Downloads `frequency.csv` + `es-en.data` from a pinned commit of
[`doozan/spanish_data`](https://github.com/doozan/spanish_data), caches them
under `.cache/<commit>/`, joins them, and writes the JSON. Re-running is
fast — only the join step happens after the first download.

Override defaults:

```sh
python3 build_lexemes.py --max-nouns 3000 --max-adjectives 1000
python3 build_lexemes.py --output /tmp/vocab.json
```

## Data sources & attribution

All datasets are CC-licensed; the bundled catalog inherits CC-BY-SA. Credit
in the app's About screen must read:

> Vocabulary data: Wiktionary (CC-BY-SA), OpenSubtitles via FrequencyWords
> (CC-BY-SA 3.0).

- **`frequency.csv`** — derived from
  [hermitdave/FrequencyWords](https://github.com/hermitdave/FrequencyWords)
  (OpenSubtitles corpus), packaged by doozan.
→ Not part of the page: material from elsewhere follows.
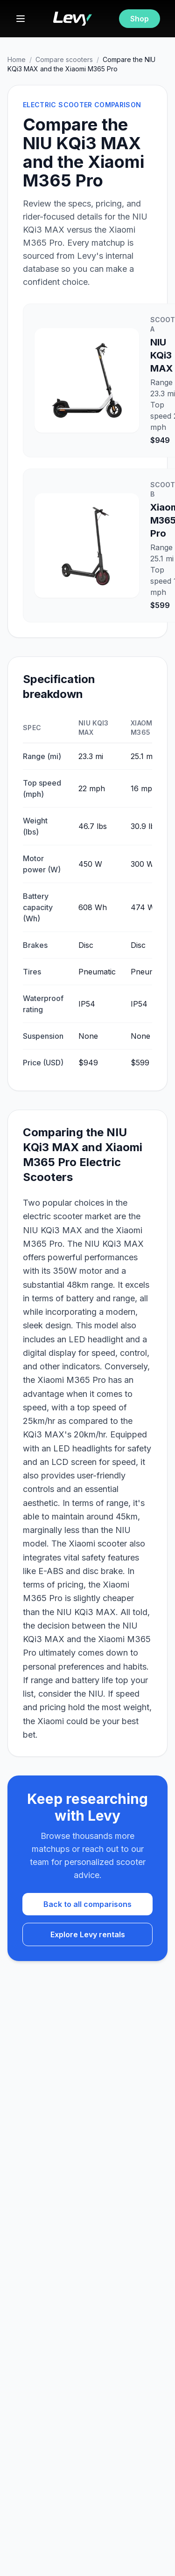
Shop (139, 18)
License: CC-BY-SA 3.0.
- **`es-en.data`** — Spanish→English Wiktionary export in the
  [`enwiktionary_wordlist`](https://github.com/doozan/enwiktionary_wordlist)
  format. License: CC-BY-SA.

The pinned doozan commit is at the top of `build_lexemes.py`
(`DOOZAN_COMMIT`). Bump it to refresh; the cache key includes the commit so
old data is auto-replaced.

## Output shape

```json
[
  {
    "baseForm": "casa",
    "english": "house",
    "partOfSpeech": "noun",
    "gender": "f",
    "frequencyRank": 142,
    "exampleES": "La casa es grande",
    "exampleEN": "The house is big"
  },
  ...
]
```

Sorted by `frequencyRank` ascending so the fresh-card path in `LexemePool`
surfaces the most useful words first.